What you are asked to do: Go line by line through the entries below and copy those containing the string "icon".

Records for the task:
■ ■ ■
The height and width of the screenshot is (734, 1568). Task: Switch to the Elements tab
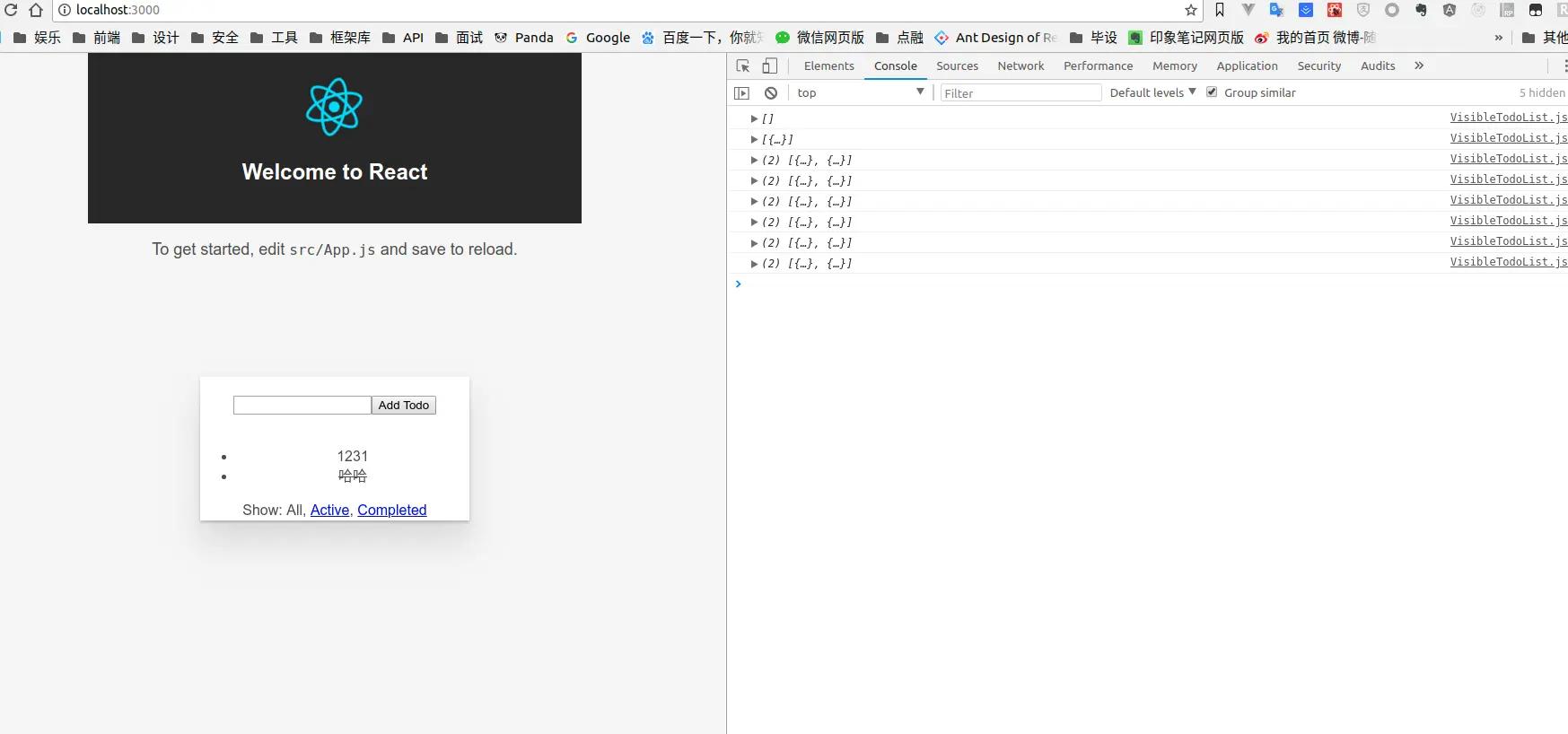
■ ■ ■
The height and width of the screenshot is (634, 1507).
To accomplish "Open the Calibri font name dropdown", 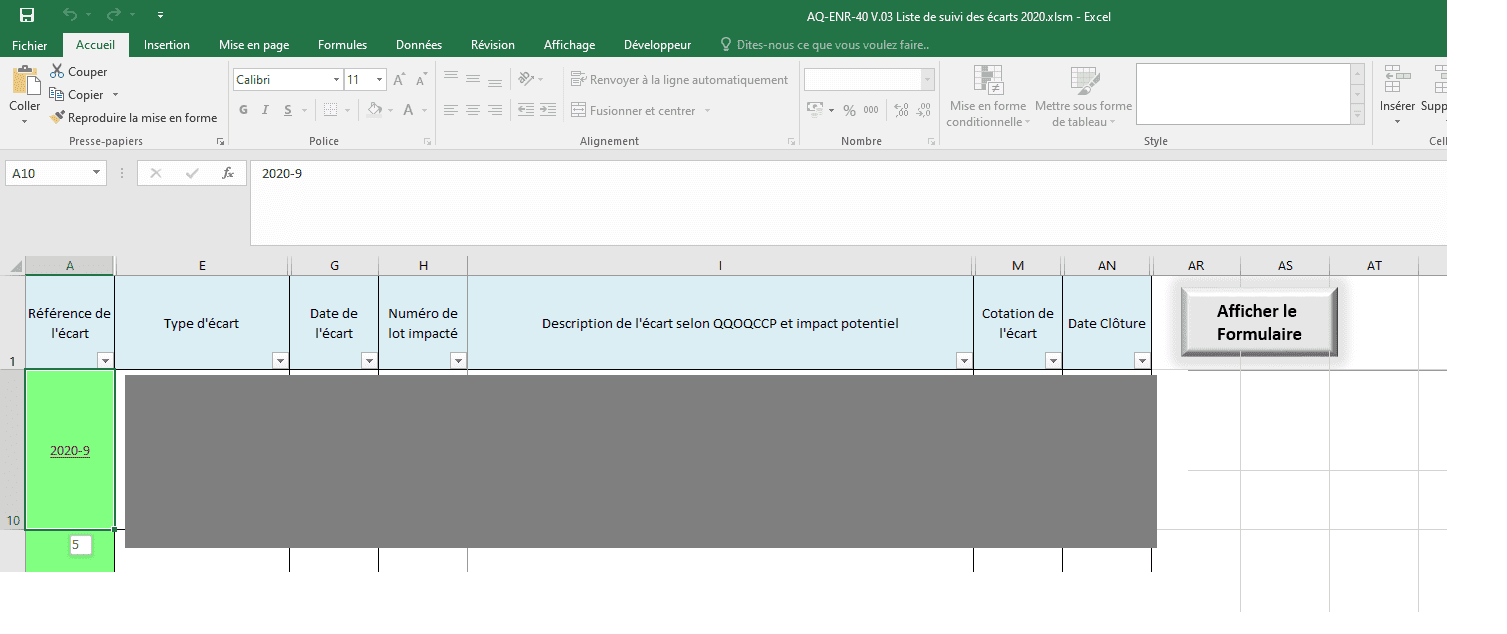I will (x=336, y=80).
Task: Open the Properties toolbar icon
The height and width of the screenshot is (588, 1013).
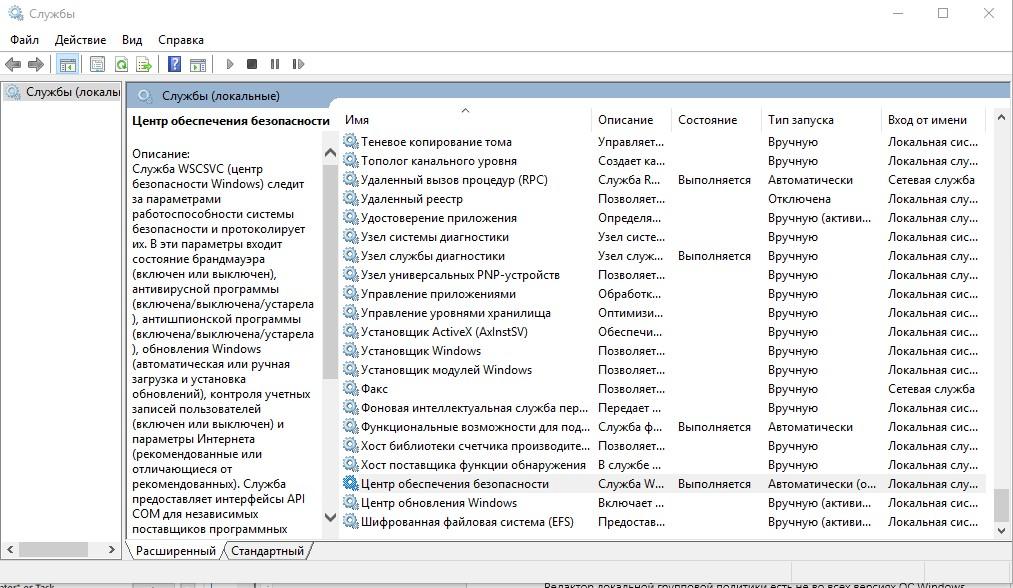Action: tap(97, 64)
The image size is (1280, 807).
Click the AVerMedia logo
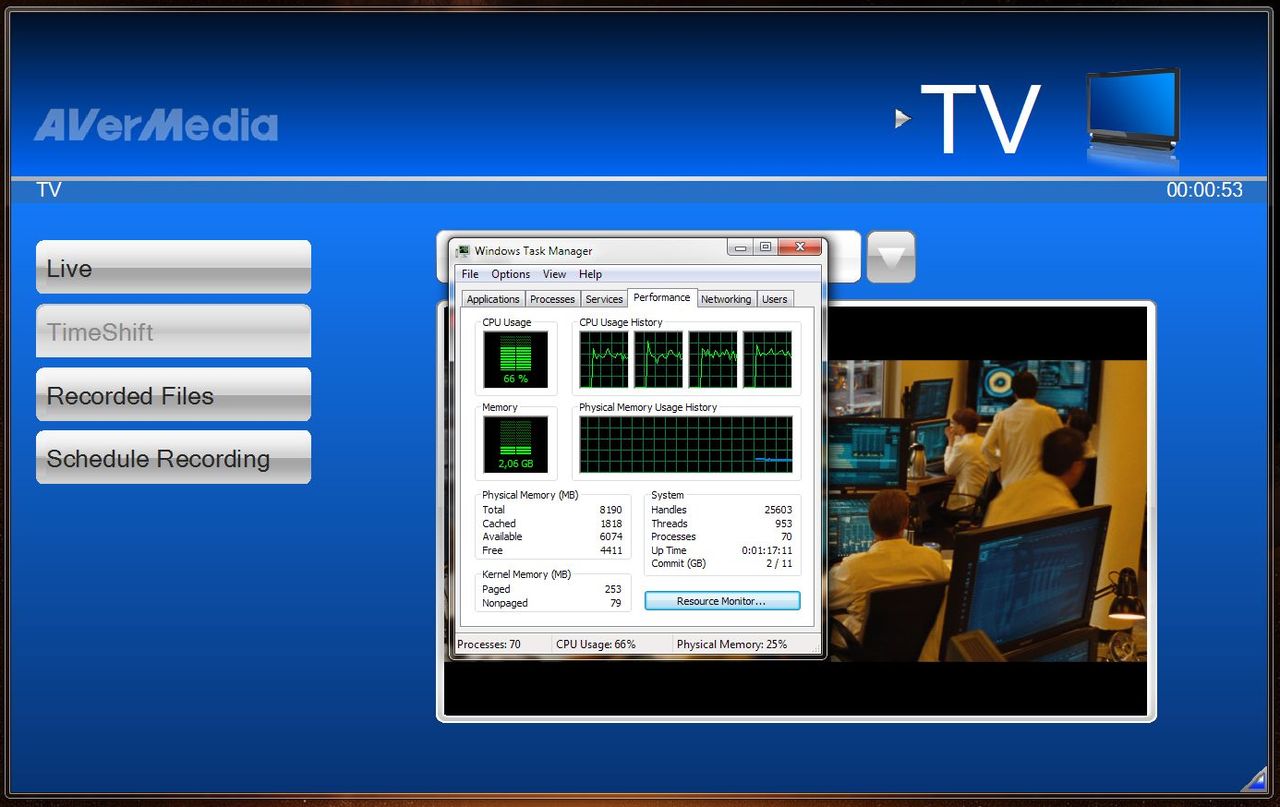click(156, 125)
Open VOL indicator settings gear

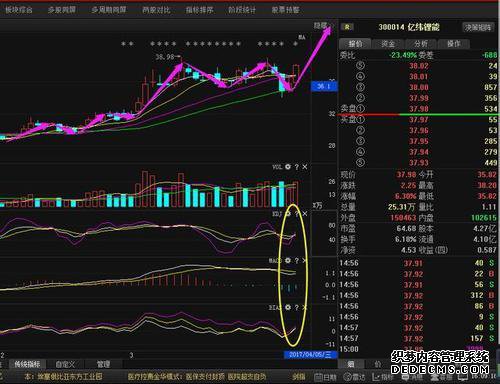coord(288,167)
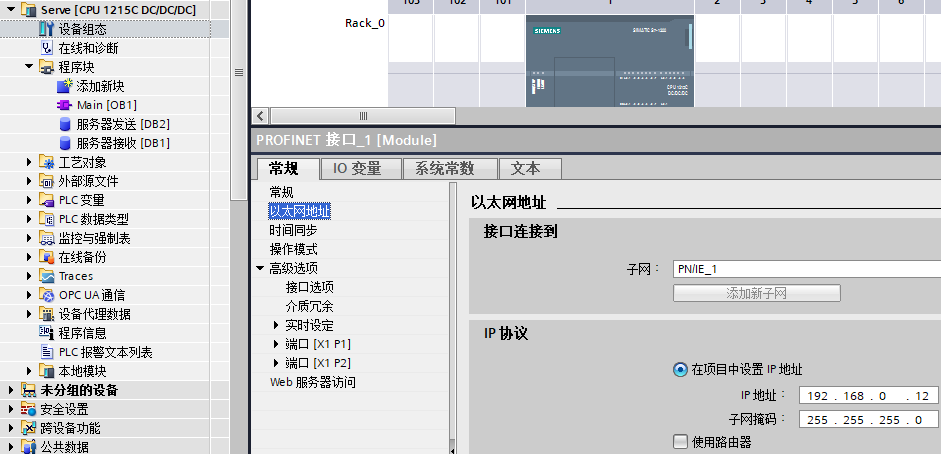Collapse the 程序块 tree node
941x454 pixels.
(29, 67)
■ ■ ■
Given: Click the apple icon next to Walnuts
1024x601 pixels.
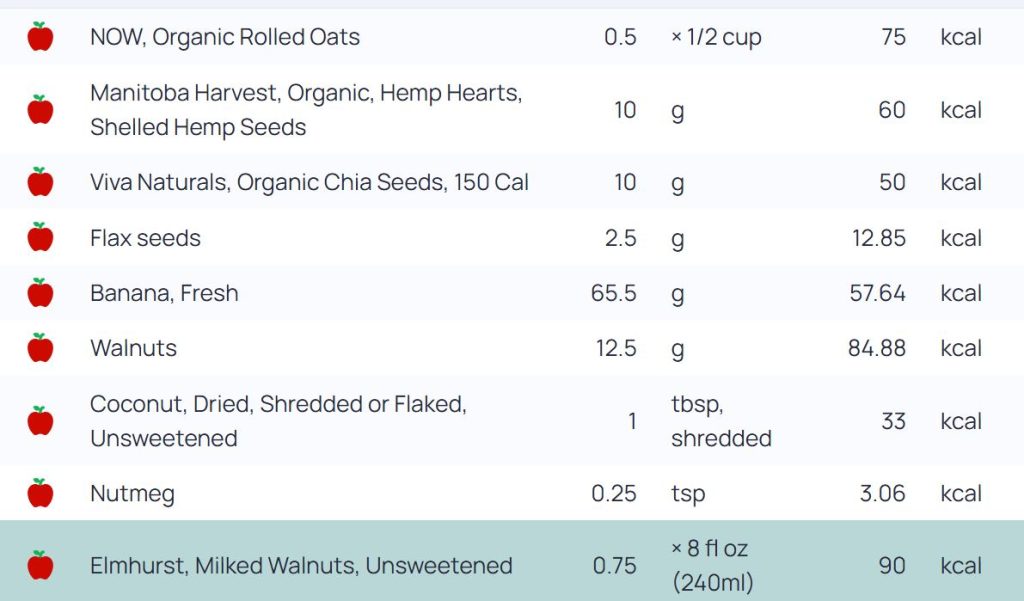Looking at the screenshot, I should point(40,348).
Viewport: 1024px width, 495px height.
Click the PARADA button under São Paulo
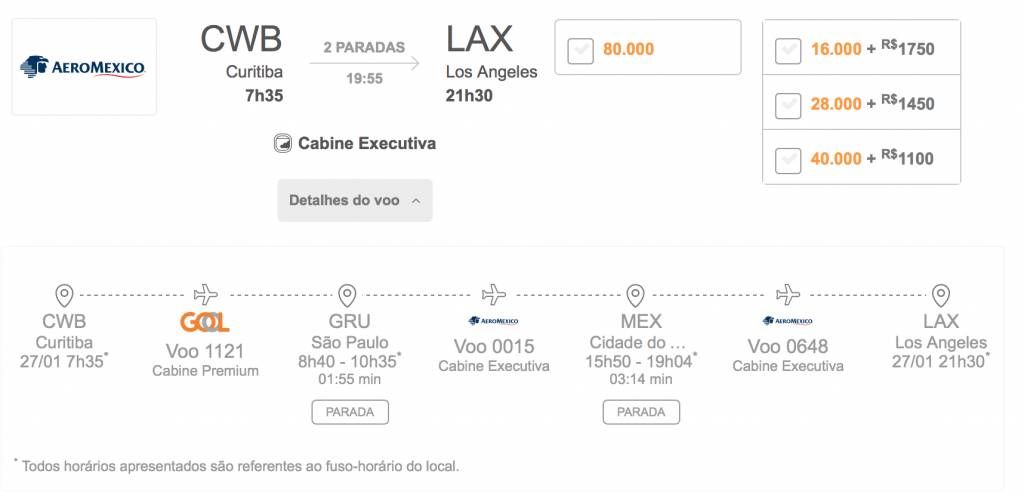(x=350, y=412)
■ ■ ■
Solution to this problem:
Task: Open the Properties toolbar icon
Given: Click the apple icon next to Walnuts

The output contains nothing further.